◆ **Provided entries**
◆ ◆ ◆ ◆
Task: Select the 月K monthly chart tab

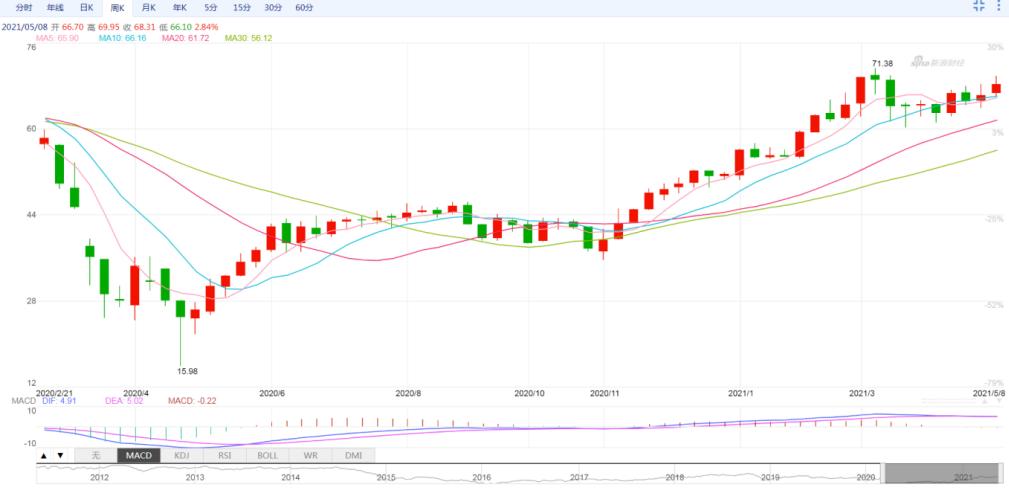Action: pos(149,8)
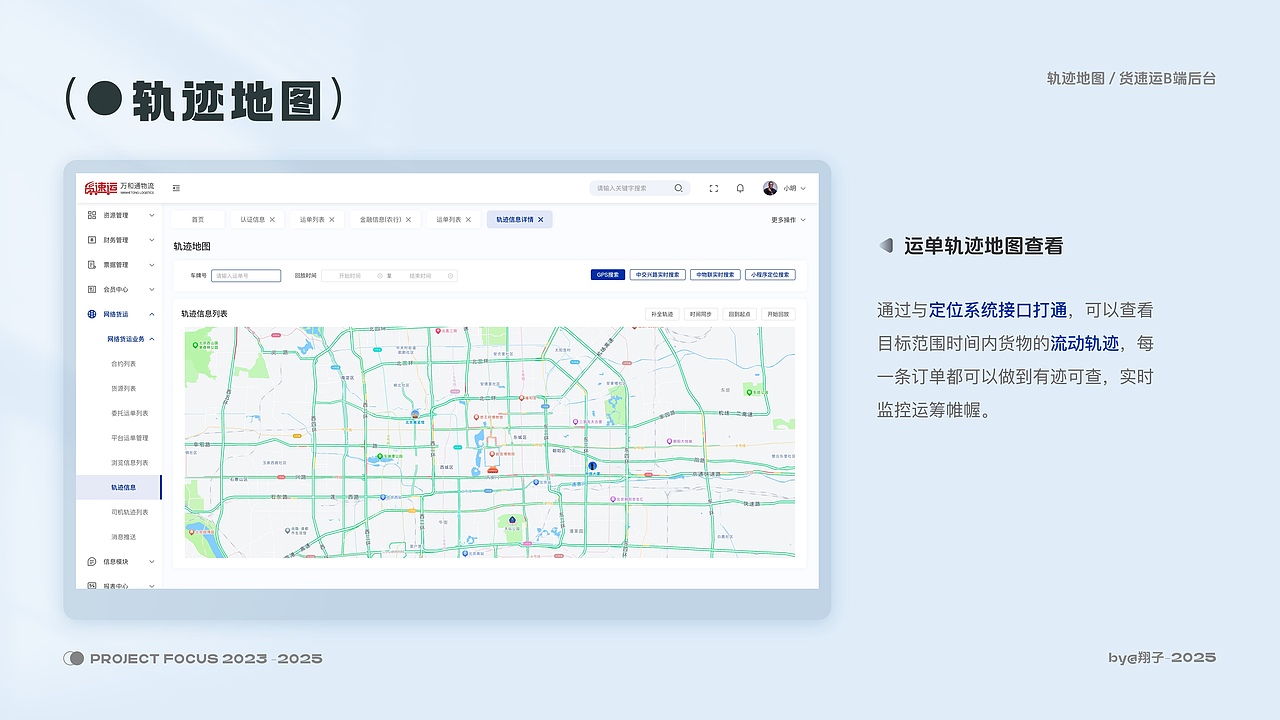Viewport: 1280px width, 720px height.
Task: Select the 资源管理 sidebar icon
Action: (91, 215)
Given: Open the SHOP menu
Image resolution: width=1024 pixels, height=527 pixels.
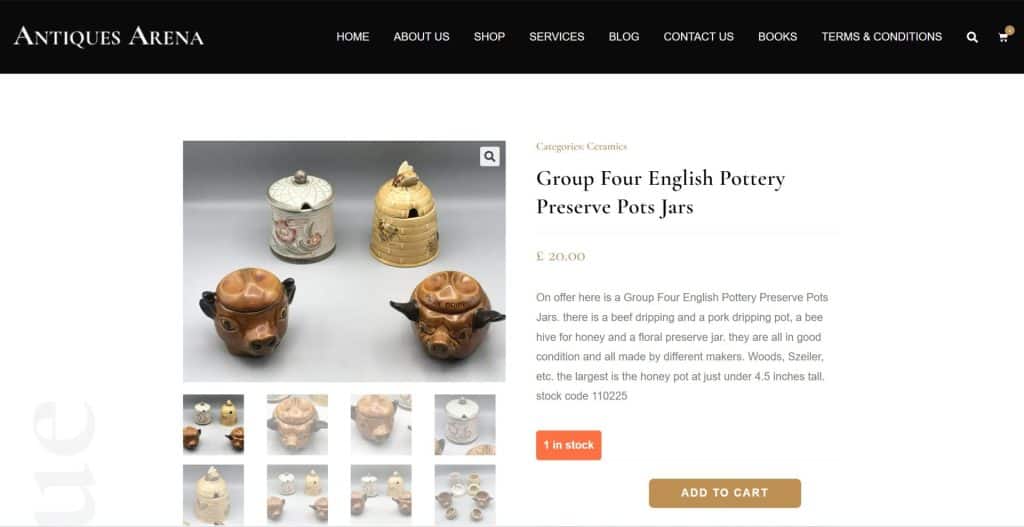Looking at the screenshot, I should [x=489, y=37].
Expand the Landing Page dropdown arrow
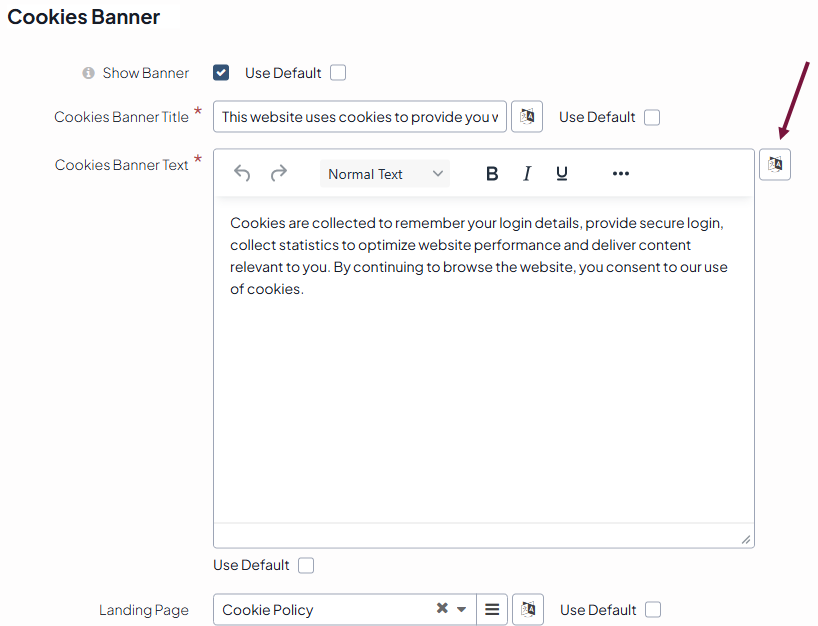This screenshot has width=818, height=626. click(462, 610)
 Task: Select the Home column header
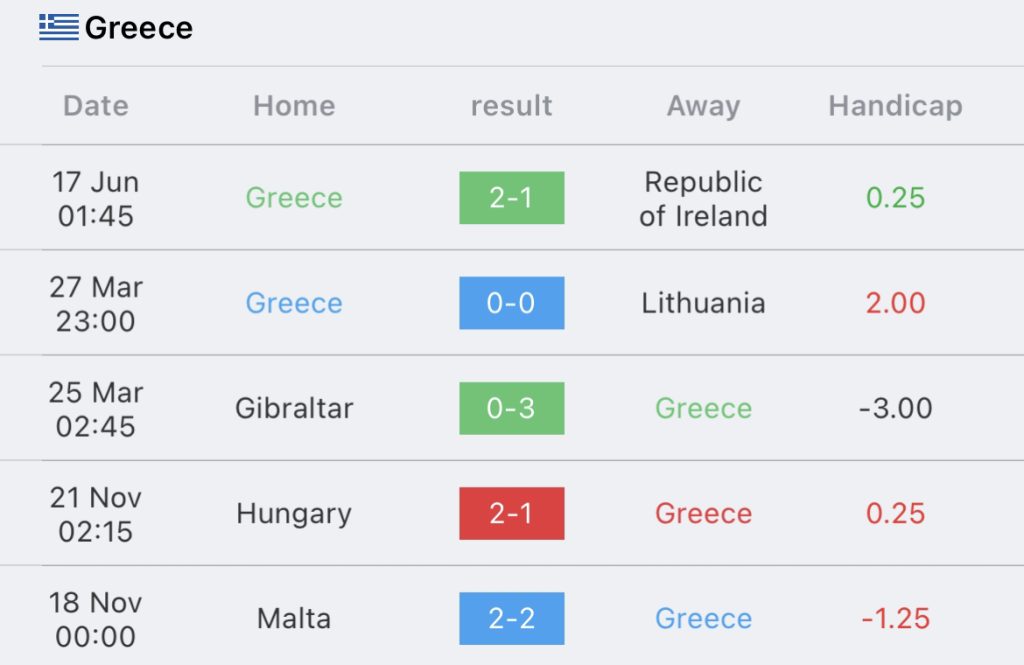[294, 106]
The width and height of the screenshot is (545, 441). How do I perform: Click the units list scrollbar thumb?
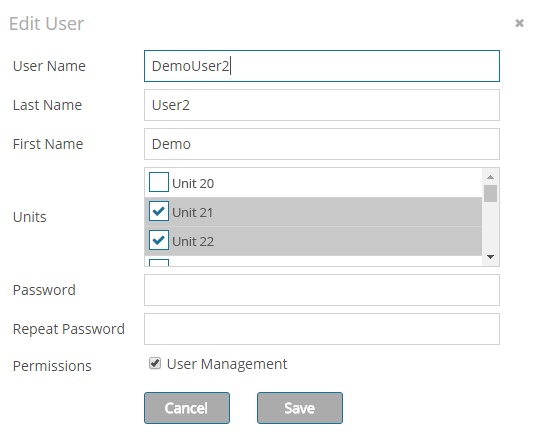pyautogui.click(x=490, y=194)
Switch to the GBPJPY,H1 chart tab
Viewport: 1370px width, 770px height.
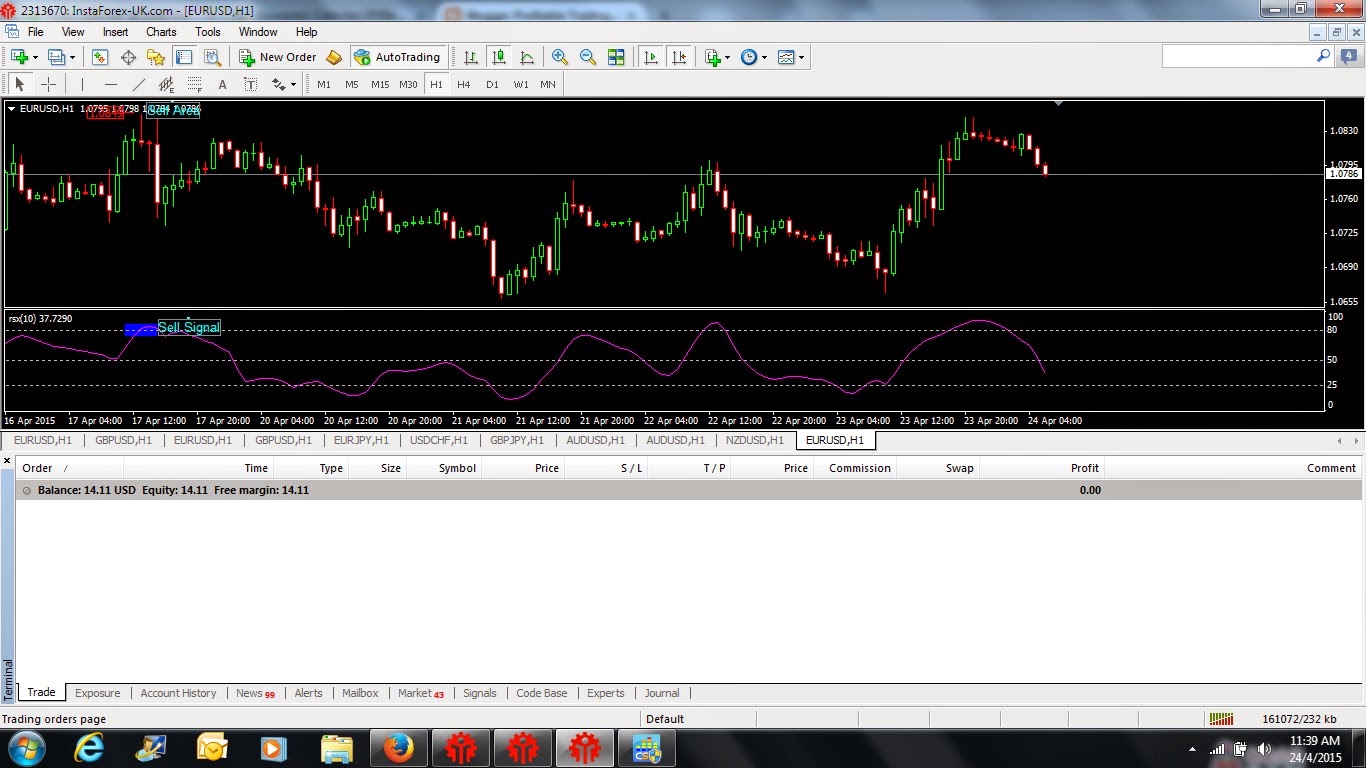517,440
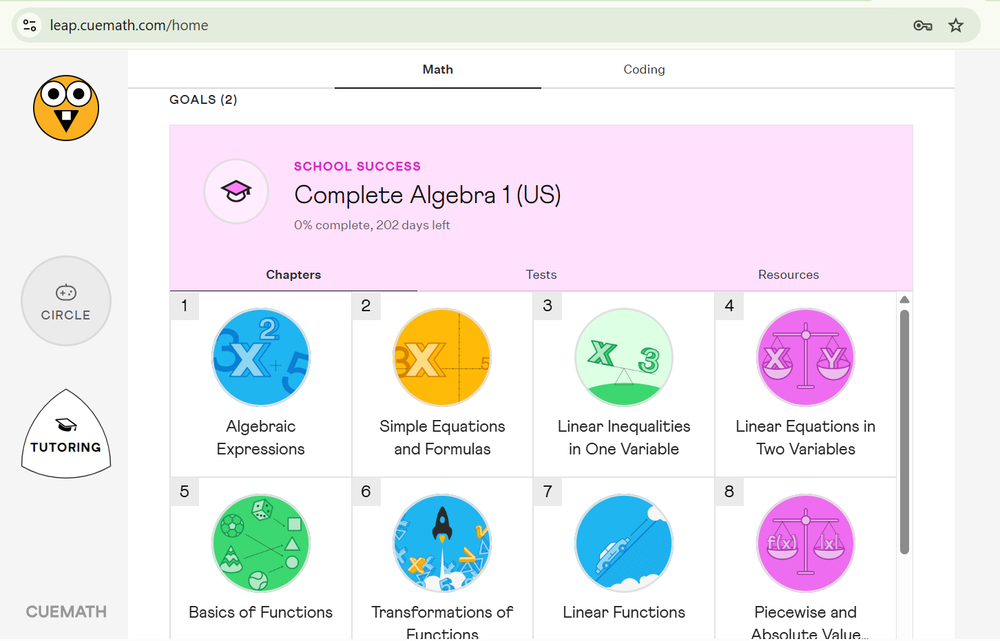Screen dimensions: 1000x641
Task: Bookmark this page with star icon
Action: pos(955,26)
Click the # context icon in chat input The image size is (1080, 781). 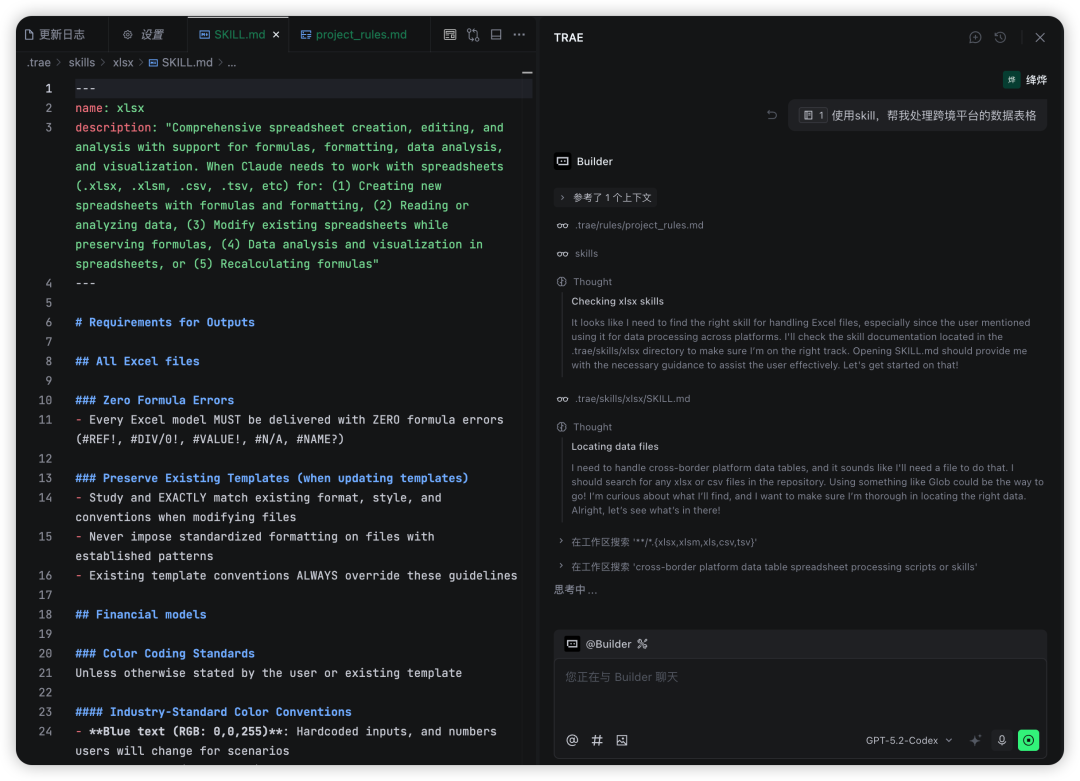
◆ ◆ ◆ ◆
◆ **Directions**
Set down all of the entries exactly as they stand, without any image.

◆ **The completed task**
Task: Select the 月K monthly chart tab

Action: pos(149,8)
Viewport: 1280px width, 720px height.
Task: Select the 资源管理 sidebar icon
Action: (91, 215)
Given: Open the SHOP menu
Image resolution: width=1024 pixels, height=527 pixels.
Looking at the screenshot, I should [x=489, y=37].
Expand the Landing Page dropdown arrow
This screenshot has width=818, height=626. click(462, 610)
 Task: Select the Home column header
[294, 106]
The width and height of the screenshot is (545, 441). How do I perform: Click the units list scrollbar thumb?
pyautogui.click(x=490, y=194)
Switch to the GBPJPY,H1 chart tab
Viewport: 1370px width, 770px height.
517,440
Screen dimensions: 1000x641
Task: Bookmark this page with star icon
Action: pos(955,26)
Click the # context icon in chat input The image size is (1080, 781). 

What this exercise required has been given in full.